>> Start MATERIAL

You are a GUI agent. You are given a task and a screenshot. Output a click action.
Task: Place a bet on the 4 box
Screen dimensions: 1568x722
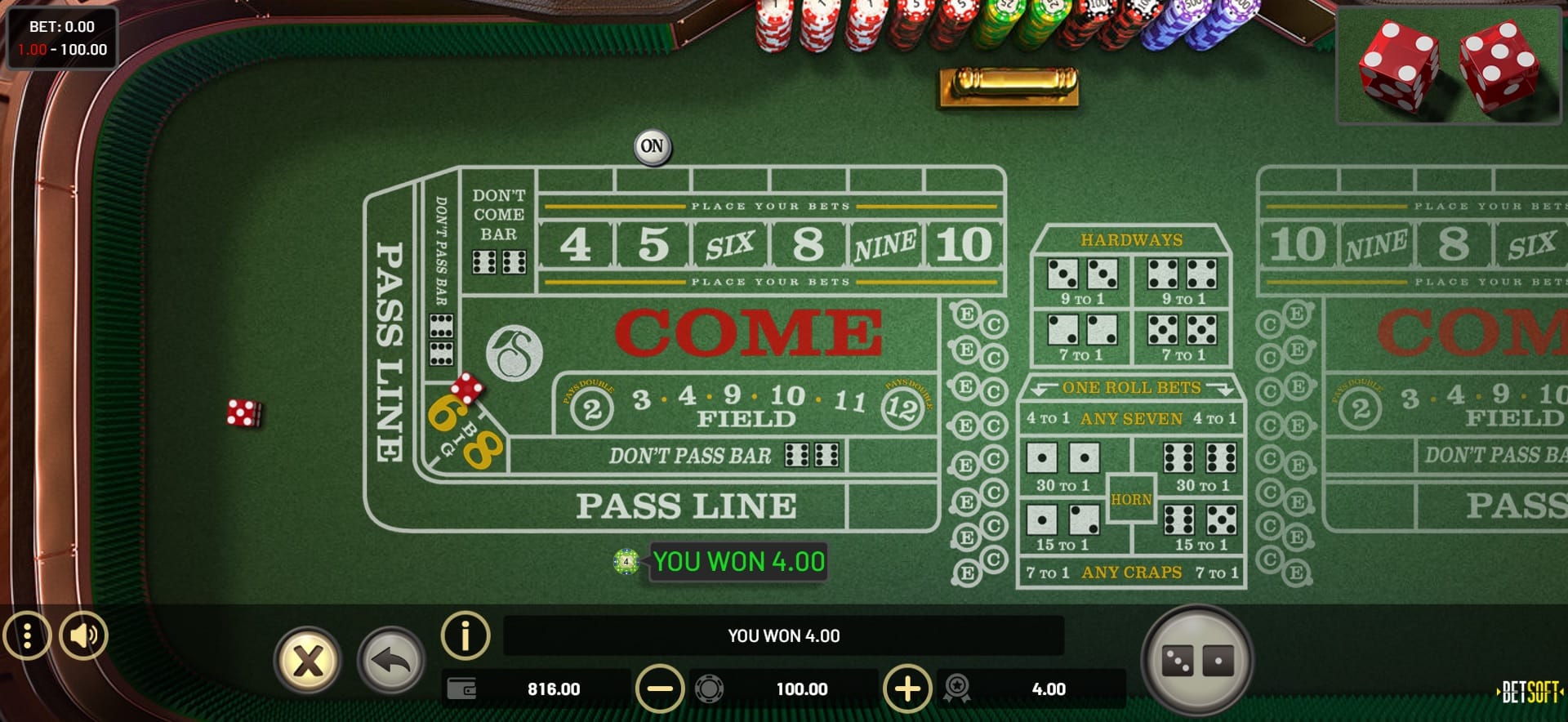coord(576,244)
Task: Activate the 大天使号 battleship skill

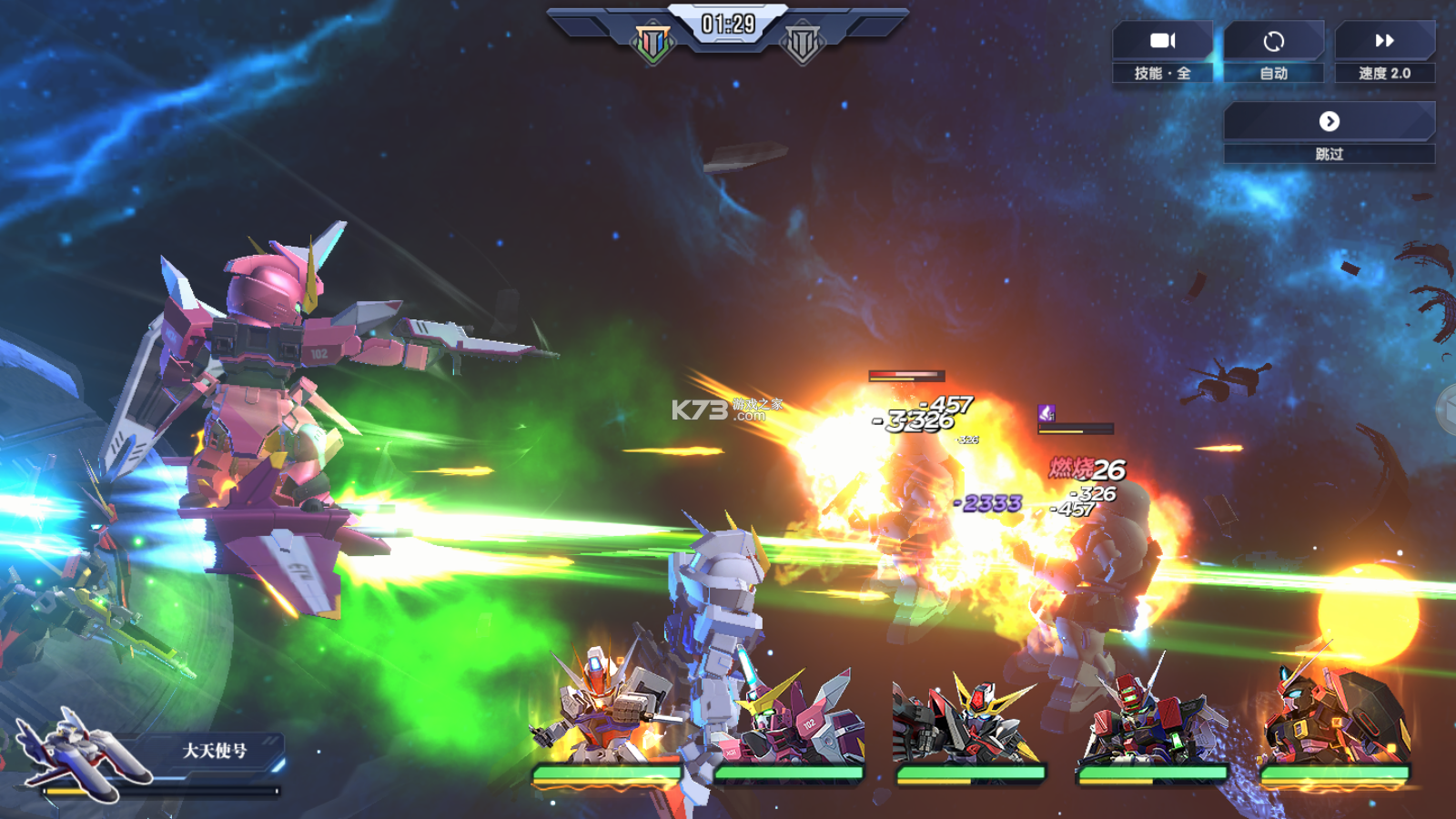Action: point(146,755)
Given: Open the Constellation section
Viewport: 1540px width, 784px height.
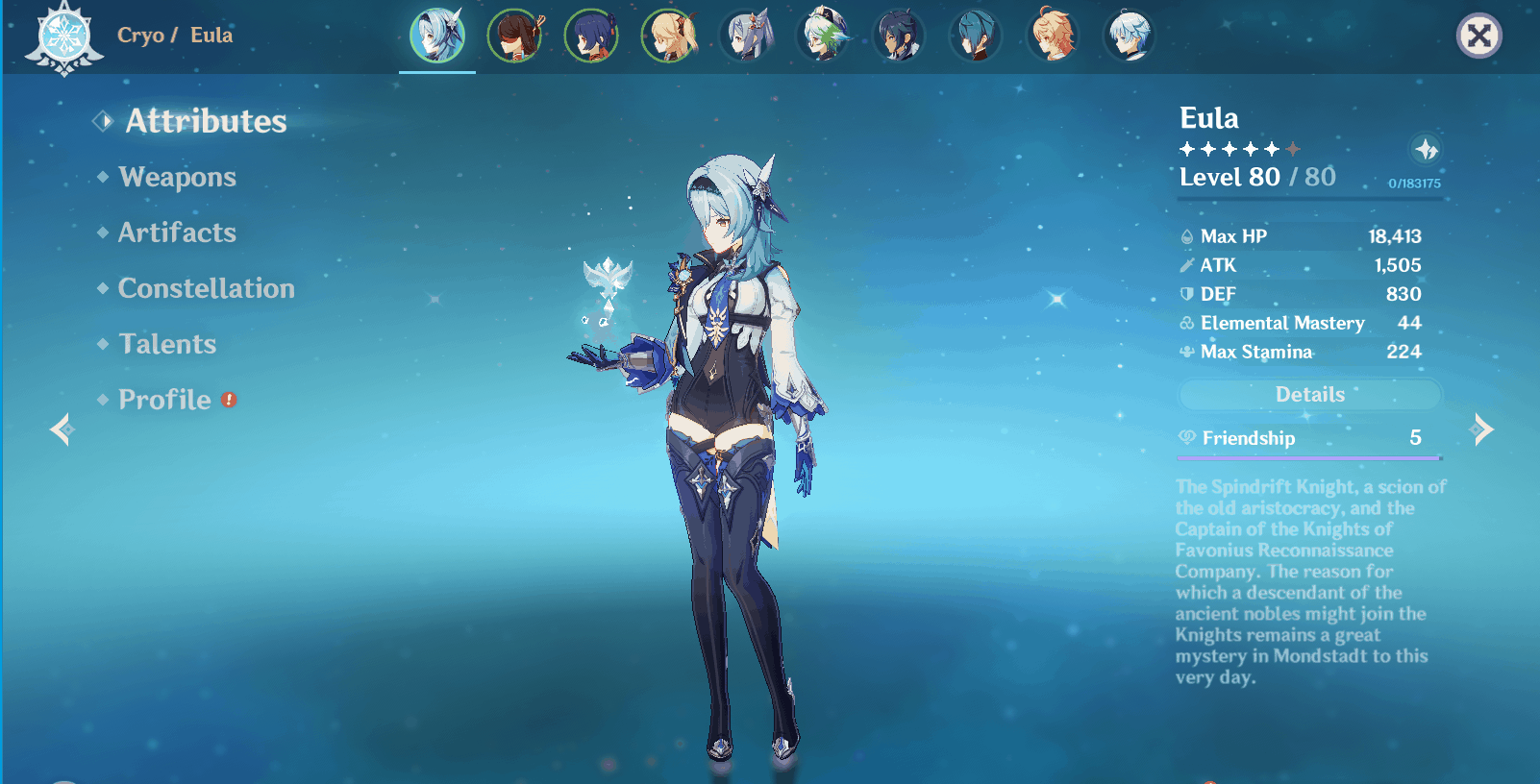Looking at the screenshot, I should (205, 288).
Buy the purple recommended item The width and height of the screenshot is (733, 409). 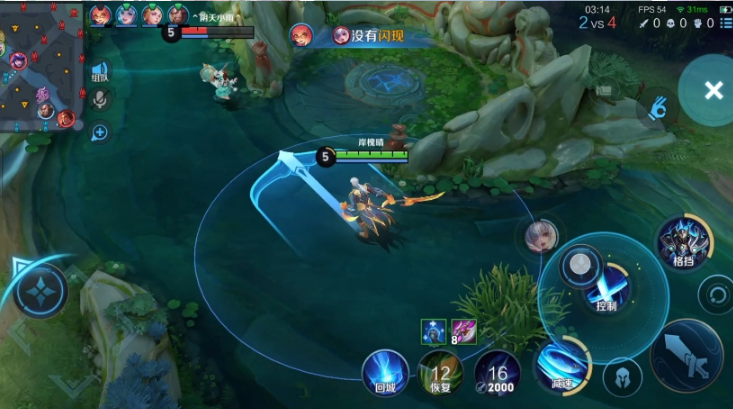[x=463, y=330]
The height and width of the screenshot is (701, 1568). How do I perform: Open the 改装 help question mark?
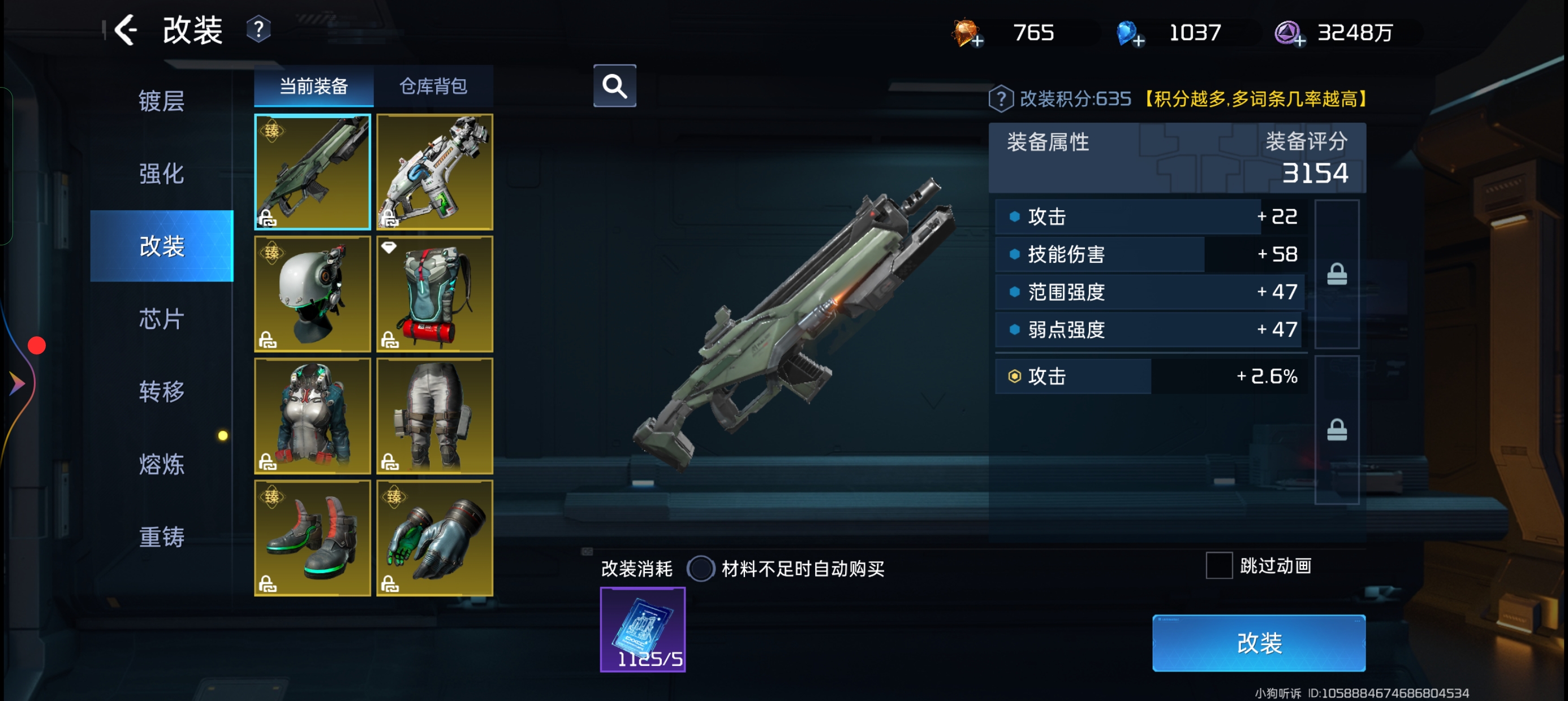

>> End MATERIAL

### WRITTEN TASK:
Can you pull out every line of the records above that contains the string "Open", counting uppercase and lowercase as different?

### FINAL RESULT:
Given: Open the Constellation section
The height and width of the screenshot is (701, 1568). How do I perform: Open the 改装 help question mark?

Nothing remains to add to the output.